___ Data for analysis ___

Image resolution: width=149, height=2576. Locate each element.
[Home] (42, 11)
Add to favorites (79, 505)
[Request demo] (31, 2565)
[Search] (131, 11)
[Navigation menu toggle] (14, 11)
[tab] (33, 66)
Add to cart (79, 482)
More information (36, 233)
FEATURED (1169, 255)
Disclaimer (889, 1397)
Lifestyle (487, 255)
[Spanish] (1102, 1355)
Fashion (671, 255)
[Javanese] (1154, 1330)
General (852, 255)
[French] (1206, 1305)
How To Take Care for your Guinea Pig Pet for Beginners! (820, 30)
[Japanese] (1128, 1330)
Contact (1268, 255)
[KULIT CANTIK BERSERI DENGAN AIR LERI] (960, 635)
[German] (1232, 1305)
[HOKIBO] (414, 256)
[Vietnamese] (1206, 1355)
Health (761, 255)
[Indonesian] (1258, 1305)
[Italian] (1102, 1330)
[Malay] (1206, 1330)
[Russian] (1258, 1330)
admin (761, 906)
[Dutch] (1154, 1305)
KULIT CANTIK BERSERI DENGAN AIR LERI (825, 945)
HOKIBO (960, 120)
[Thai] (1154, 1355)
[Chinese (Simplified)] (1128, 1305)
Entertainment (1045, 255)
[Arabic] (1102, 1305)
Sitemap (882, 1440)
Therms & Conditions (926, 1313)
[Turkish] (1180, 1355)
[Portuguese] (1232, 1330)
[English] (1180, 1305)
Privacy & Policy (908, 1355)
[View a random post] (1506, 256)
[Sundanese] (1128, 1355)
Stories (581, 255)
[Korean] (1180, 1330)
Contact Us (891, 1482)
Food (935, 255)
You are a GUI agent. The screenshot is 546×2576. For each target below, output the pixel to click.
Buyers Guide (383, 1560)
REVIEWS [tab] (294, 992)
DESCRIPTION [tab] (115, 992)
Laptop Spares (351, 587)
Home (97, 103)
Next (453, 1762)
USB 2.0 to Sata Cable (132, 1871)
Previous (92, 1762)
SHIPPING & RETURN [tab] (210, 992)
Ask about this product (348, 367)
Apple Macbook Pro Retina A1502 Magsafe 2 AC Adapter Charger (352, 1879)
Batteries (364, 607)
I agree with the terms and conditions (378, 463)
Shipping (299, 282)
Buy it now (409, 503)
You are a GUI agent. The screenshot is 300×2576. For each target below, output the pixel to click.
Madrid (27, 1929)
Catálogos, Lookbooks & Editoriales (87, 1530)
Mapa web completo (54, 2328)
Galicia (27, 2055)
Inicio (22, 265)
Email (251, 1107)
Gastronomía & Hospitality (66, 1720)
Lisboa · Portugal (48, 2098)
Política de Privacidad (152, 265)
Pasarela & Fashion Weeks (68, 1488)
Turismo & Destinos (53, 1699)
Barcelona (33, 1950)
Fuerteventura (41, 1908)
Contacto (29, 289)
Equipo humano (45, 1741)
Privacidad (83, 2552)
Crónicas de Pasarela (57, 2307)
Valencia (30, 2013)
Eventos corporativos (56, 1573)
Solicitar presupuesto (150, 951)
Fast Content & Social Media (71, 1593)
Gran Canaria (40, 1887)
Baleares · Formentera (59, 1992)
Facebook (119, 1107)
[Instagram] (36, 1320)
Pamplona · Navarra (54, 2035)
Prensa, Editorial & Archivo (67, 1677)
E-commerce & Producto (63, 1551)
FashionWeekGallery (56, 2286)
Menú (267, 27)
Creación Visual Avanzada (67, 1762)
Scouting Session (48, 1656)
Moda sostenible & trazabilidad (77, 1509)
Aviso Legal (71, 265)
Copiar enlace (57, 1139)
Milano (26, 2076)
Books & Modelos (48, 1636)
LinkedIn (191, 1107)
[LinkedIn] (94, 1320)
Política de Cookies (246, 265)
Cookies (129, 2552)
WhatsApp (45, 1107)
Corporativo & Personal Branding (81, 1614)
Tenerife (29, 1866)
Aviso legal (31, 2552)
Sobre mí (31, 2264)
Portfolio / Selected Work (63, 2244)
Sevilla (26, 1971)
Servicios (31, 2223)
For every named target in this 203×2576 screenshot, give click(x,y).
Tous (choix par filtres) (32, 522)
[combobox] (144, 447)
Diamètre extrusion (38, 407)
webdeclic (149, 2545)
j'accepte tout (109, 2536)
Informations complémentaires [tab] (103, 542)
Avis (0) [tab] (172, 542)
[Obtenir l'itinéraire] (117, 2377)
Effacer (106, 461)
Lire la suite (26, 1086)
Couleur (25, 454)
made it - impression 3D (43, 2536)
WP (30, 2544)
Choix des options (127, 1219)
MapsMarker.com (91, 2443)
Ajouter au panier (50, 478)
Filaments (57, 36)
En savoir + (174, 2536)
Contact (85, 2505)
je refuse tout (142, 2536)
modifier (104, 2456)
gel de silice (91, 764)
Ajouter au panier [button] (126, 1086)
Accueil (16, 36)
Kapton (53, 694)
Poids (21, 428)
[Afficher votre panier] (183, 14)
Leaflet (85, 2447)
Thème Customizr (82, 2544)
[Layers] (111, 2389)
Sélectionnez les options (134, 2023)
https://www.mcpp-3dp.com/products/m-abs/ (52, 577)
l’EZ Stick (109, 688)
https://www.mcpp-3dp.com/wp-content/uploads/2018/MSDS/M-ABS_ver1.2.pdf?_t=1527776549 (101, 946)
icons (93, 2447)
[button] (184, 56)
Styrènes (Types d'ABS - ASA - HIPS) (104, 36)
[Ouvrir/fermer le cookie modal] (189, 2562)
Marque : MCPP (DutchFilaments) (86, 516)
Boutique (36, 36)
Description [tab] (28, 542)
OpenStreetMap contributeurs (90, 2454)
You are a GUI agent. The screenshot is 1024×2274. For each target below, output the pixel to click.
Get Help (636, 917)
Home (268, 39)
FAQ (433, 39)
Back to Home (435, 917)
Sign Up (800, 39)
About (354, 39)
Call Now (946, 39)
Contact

___

> **Exercise directions**:
Would you retype the records above without changing a word?

> **Expected answer**:
Image resolution: width=149, height=2576. Locate each element.
[Home] (42, 11)
Add to favorites (79, 505)
[Request demo] (31, 2565)
[Search] (131, 11)
[Navigation menu toggle] (14, 11)
[tab] (33, 66)
Add to cart (79, 482)
More information (36, 233)
FEATURED (1169, 255)
Disclaimer (889, 1397)
Lifestyle (487, 255)
[Spanish] (1102, 1355)
Fashion (671, 255)
[Javanese] (1154, 1330)
General (852, 255)
[French] (1206, 1305)
How To Take Care for your Guinea Pig Pet for Beginners! (820, 30)
[Japanese] (1128, 1330)
Contact (1268, 255)
[KULIT CANTIK BERSERI DENGAN AIR LERI] (960, 635)
[German] (1232, 1305)
[HOKIBO] (414, 256)
[Vietnamese] (1206, 1355)
Health (761, 255)
[Indonesian] (1258, 1305)
[Italian] (1102, 1330)
[Malay] (1206, 1330)
[Russian] (1258, 1330)
admin (761, 906)
[Dutch] (1154, 1305)
KULIT CANTIK BERSERI DENGAN AIR LERI (825, 945)
HOKIBO (960, 120)
[Thai] (1154, 1355)
[Chinese (Simplified)] (1128, 1305)
Entertainment (1045, 255)
[Arabic] (1102, 1305)
Sitemap (882, 1440)
Therms & Conditions (926, 1313)
[Turkish] (1180, 1355)
[Portuguese] (1232, 1330)
[English] (1180, 1305)
Privacy & Policy (908, 1355)
[View a random post] (1506, 256)
[Sundanese] (1128, 1355)
Stories (581, 255)
[Korean] (1180, 1330)
Contact Us (891, 1482)
Food (935, 255)
You are a GUI agent. The screenshot is 546×2576. For each target below, output the pixel to click.
Buyers Guide (383, 1560)
REVIEWS [tab] (294, 992)
DESCRIPTION [tab] (115, 992)
Laptop Spares (351, 587)
Home (97, 103)
Next (453, 1762)
USB 2.0 to Sata Cable (132, 1871)
Previous (92, 1762)
SHIPPING & RETURN [tab] (210, 992)
Ask about this product (348, 367)
Apple Macbook Pro Retina A1502 Magsafe 2 AC Adapter Charger (352, 1879)
Batteries (364, 607)
I agree with the terms and conditions (378, 463)
Shipping (299, 282)
Buy it now (409, 503)
You are a GUI agent. The screenshot is 300×2576. For each target below, output the pixel to click.
Madrid (27, 1929)
Catálogos, Lookbooks & Editoriales (87, 1530)
Mapa web completo (54, 2328)
Galicia (27, 2055)
Inicio (22, 265)
Email (251, 1107)
Gastronomía & Hospitality (66, 1720)
Lisboa · Portugal (48, 2098)
Política de Privacidad (152, 265)
Pasarela & Fashion Weeks (68, 1488)
Turismo & Destinos (53, 1699)
Barcelona (33, 1950)
Fuerteventura (41, 1908)
Contacto (29, 289)
Equipo humano (45, 1741)
Privacidad (83, 2552)
Crónicas de Pasarela (57, 2307)
Valencia (30, 2013)
Eventos corporativos (56, 1573)
Solicitar presupuesto (150, 951)
Fast Content & Social Media (71, 1593)
Gran Canaria (40, 1887)
Baleares · Formentera (59, 1992)
Facebook (119, 1107)
[Instagram] (36, 1320)
Pamplona · Navarra (54, 2035)
Prensa, Editorial & Archivo (67, 1677)
E-commerce & Producto (63, 1551)
FashionWeekGallery (56, 2286)
Menú (267, 27)
Creación Visual Avanzada (67, 1762)
Scouting Session (48, 1656)
Moda sostenible & trazabilidad (77, 1509)
Aviso Legal (71, 265)
Copiar enlace (57, 1139)
Milano (26, 2076)
Books & Modelos (48, 1636)
LinkedIn (191, 1107)
[LinkedIn] (94, 1320)
Política de Cookies (246, 265)
Cookies (129, 2552)
WhatsApp (45, 1107)
Corporativo & Personal Branding (81, 1614)
Tenerife (29, 1866)
Aviso legal (31, 2552)
Sobre mí (31, 2264)
Portfolio / Selected Work (63, 2244)
Sevilla (26, 1971)
Servicios (31, 2223)
For every named target in this 203×2576 screenshot, give click(x,y).
Tous (choix par filtres) (32, 522)
[combobox] (144, 447)
Diamètre extrusion (38, 407)
webdeclic (149, 2545)
j'accepte tout (109, 2536)
Informations complémentaires [tab] (103, 542)
Avis (0) [tab] (172, 542)
[Obtenir l'itinéraire] (117, 2377)
Effacer (106, 461)
Lire la suite (26, 1086)
Couleur (25, 454)
made it - impression 3D (43, 2536)
WP (30, 2544)
Choix des options (127, 1219)
MapsMarker.com (91, 2443)
Ajouter au panier (50, 478)
Filaments (57, 36)
En savoir + (174, 2536)
Contact (85, 2505)
je refuse tout (142, 2536)
modifier (104, 2456)
gel de silice (91, 764)
Ajouter au panier [button] (126, 1086)
Accueil (16, 36)
Kapton (53, 694)
Poids (21, 428)
[Afficher votre panier] (183, 14)
Leaflet (85, 2447)
Thème Customizr (82, 2544)
[Layers] (111, 2389)
Sélectionnez les options (134, 2023)
https://www.mcpp-3dp.com/products/m-abs/ (52, 577)
l’EZ Stick (109, 688)
https://www.mcpp-3dp.com/wp-content/uploads/2018/MSDS/M-ABS_ver1.2.pdf?_t=1527776549 (101, 946)
icons (93, 2447)
[button] (184, 56)
Styrènes (Types d'ABS - ASA - HIPS) (104, 36)
[Ouvrir/fermer le cookie modal] (189, 2562)
Marque : MCPP (DutchFilaments) (86, 516)
Boutique (36, 36)
Description [tab] (28, 542)
OpenStreetMap contributeurs (90, 2454)
You are a GUI agent. The screenshot is 1024×2274. For each target below, output the pixel to click.
Get Help (636, 917)
Home (268, 39)
FAQ (433, 39)
Back to Home (435, 917)
Sign Up (800, 39)
About (354, 39)
Call Now (946, 39)
Contact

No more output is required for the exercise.